Muslim customs clearly have also rubbed off on Jews here: They take off their shoes before entering their synagogues the way Muslims do before entering a mosque.

This familiarity breeds intimacy and mutual assistance, according to Ridha Arfaoui, a non-Jewish resident of Riadh who owns a small restaurant near the El Ghriba Synagogue.

“I grew up with the Jews, we had a Jewish neighbor on all sides of our house and on Yom Kippur we would not turn on the radio out of respect,” he said.

But in Tunisia, expressions of anti-Semitism, often featuring anti-Israel vitriol, continue to occur, reminding the country’s remaining 1,700 Jews “that the Arab, he is very easy to incite,” Dee’ie said.

A recent example came when Tunisia joined several other countries in banning the film “Wonder Woman,” apparently because its lead character is portrayed by the Israeli film star Gal Gadot. The Jewish-French philosopher Bernard-Henri Levy, who is not Israeli, was greeted during a 2014 visit to Tunisia by dozens of Islamists carrying signs calling on “Levy the Zionist” to leave.

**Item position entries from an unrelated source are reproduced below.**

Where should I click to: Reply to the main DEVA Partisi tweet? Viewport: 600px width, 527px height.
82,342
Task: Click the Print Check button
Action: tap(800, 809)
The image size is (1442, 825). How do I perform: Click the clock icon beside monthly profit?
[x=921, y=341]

The invitation to a Tunisian festival in July of the Jewish comedian Michel Boujenah provoked protests in Tunisia that local anti-racism activists said were anti-Semitic. Tunisia has several pending bills, introduced by Islamist and secular nationalists, proposing a blanket boycott on Israel and a ban on any Israelis from entering the country.

Notwithstanding, Tunisia’s government is showcasing its Jewish heritage sites, including Djerba, whose ancient synagogue is on Tunis’ list this year for locales put forth for recognition as world heritage sites by the United Nations. The government has made several statements about the positive role of its Jewish citizens, invested considerable resources in renovating sites of worship and is considering allocating two seats in parliament for representatives of the Jewish community.

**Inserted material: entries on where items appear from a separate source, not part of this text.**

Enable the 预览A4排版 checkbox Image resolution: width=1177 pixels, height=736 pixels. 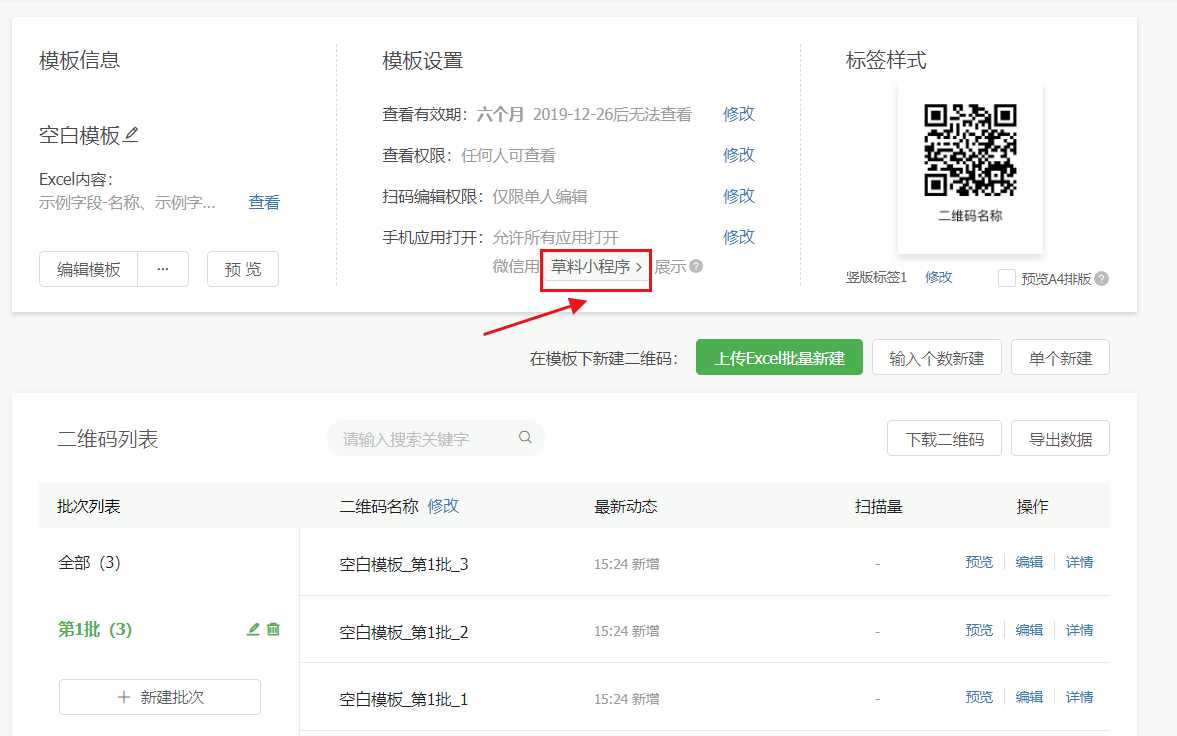coord(1006,278)
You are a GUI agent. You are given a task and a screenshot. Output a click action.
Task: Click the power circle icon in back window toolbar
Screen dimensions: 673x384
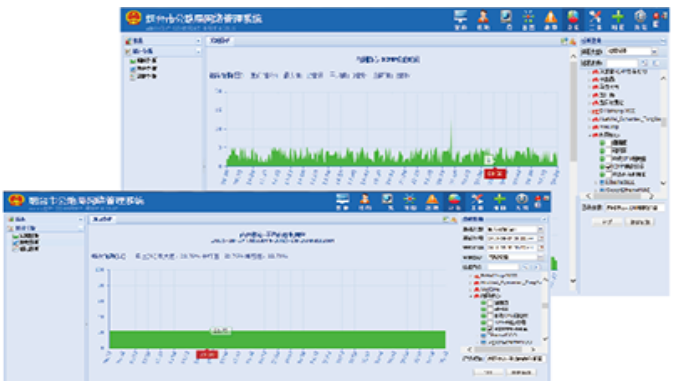coord(640,18)
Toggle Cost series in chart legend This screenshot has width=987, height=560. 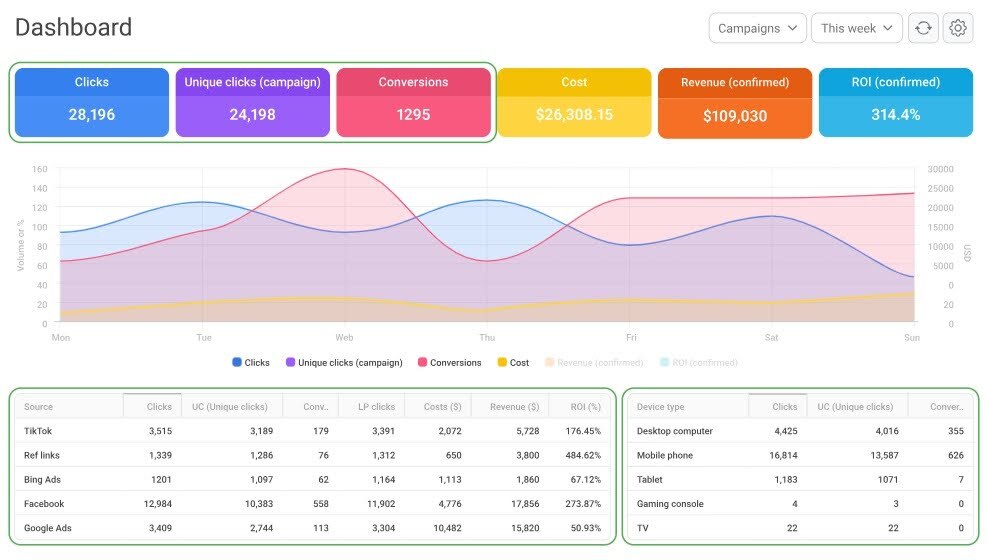point(513,363)
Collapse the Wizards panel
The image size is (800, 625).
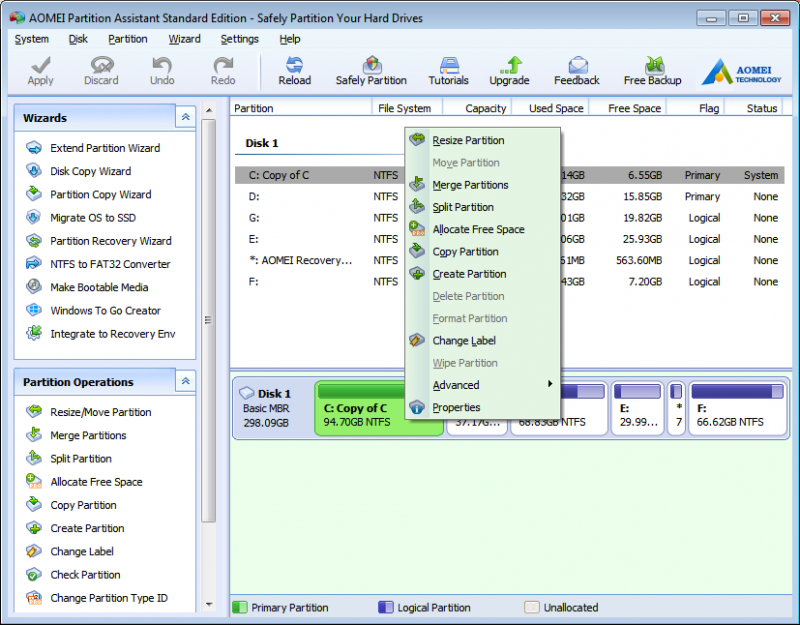click(x=185, y=116)
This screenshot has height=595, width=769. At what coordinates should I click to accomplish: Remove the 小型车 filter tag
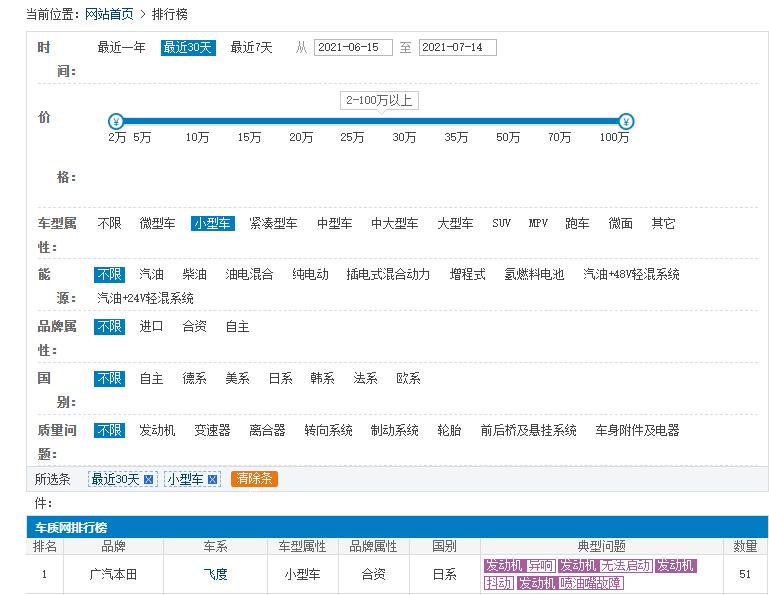tap(212, 480)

But in parallel, authorities in Tunisia are “quietly confiscating” Jewish antiques, including a 15th-century Torah scroll whose whereabouts the government is refusing to disclose, according to an expose published last month by the French news site Dreuz.

The effects of anti-Semitism in Tunisia may be “unpleasant at times, but they are not a threat to the survival of this community,” said Dee’ie, who was ready to immigrate to Israel last year with his wife because they could not find an affordable apartment to their liking in Zarzis.

“Practical things matter: Whether Jews can find a Jewish partner, make a living and live a comfortable life,” he added. “I grew up here, but I don’t know if this is the place where my children will grow up.”